Cohen's team initially set out to identify components of the insulin signaling pathway. "We were screening for genes involved in tissue growth control in the fly," he says (see image). "Growth is regulated in part by the insulin pathway, so such screens can also pick up genes that function as metabolic regulators." Their screen focused on FOXO, a protein that acts as a regulator of other genes. Insulin signaling causes FOXO to segregate in the cytoplasm, so that it can no longer bind its target genes in the nucleus. The researchers therefore searched for other genes that modulate FOXO activity.
They uncovered a link between PERK, a protein that disseminates signals involved in ER stress, and FOXO. When they genetically modified fruit flies to produce excess FOXO, this protein suppressed insulin-induced growth and the flies matured with small, underdeveloped eyes. However, when the researchers also reduced PERK levels in these flies, eye development returned to normal, indicating that PERK helps amplify the effects of FOXO.
Follow-up experiments demonstrated that PERK introduces chemical modifications to FOXO that help direct this protein to the nucleus where it executes its gene regulatory functions. Cohen and colleagues demonstrated that PERK also boosts FOXO function in human cells, and found that lowering PERK activity increased these cells' sensitivity to insulin signaling. FOXO also helps to promote insulin sensitivity in cells by increasing production of the insulin receptor—which in turn inactivates FOXO. Thus, PERK contributes significantly to an important metabolic feedback loop.
This system could be susceptible to break down if PERK activity were to intersect with other ER stress-induced signaling pathways.
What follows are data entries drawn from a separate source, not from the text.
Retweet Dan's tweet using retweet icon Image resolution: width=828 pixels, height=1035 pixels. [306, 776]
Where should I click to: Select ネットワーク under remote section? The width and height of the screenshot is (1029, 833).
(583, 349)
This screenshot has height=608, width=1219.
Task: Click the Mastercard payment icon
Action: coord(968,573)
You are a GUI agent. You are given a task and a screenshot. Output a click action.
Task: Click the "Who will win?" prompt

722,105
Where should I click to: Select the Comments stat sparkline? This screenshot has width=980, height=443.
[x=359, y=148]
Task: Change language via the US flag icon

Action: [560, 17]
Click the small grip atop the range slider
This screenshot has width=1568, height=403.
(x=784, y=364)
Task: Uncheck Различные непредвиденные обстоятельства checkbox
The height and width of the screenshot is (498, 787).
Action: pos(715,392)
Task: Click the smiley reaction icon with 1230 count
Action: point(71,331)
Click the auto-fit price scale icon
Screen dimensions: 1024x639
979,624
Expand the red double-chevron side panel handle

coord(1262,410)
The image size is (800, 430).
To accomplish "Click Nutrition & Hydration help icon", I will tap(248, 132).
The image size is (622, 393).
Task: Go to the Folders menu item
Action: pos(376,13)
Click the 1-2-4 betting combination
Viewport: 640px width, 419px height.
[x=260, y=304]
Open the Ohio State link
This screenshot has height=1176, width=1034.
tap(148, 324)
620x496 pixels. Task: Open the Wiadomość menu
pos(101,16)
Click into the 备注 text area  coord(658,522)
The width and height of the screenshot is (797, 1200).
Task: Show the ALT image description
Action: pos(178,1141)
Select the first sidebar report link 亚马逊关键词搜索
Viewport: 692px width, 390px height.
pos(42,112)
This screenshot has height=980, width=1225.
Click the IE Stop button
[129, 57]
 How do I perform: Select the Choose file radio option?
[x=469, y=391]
This could accelerate the onset of metabolic disease by promoting insulin resistance, a disruption of insulin signaling that is also a critical step towards onset of diabetes. "We are very interested in the potential that PERK could be used to modulate insulin responsiveness," says Cohen. "We are now exploring the biological functions of PERK to better understand its potential usefulness as a therapeutic target."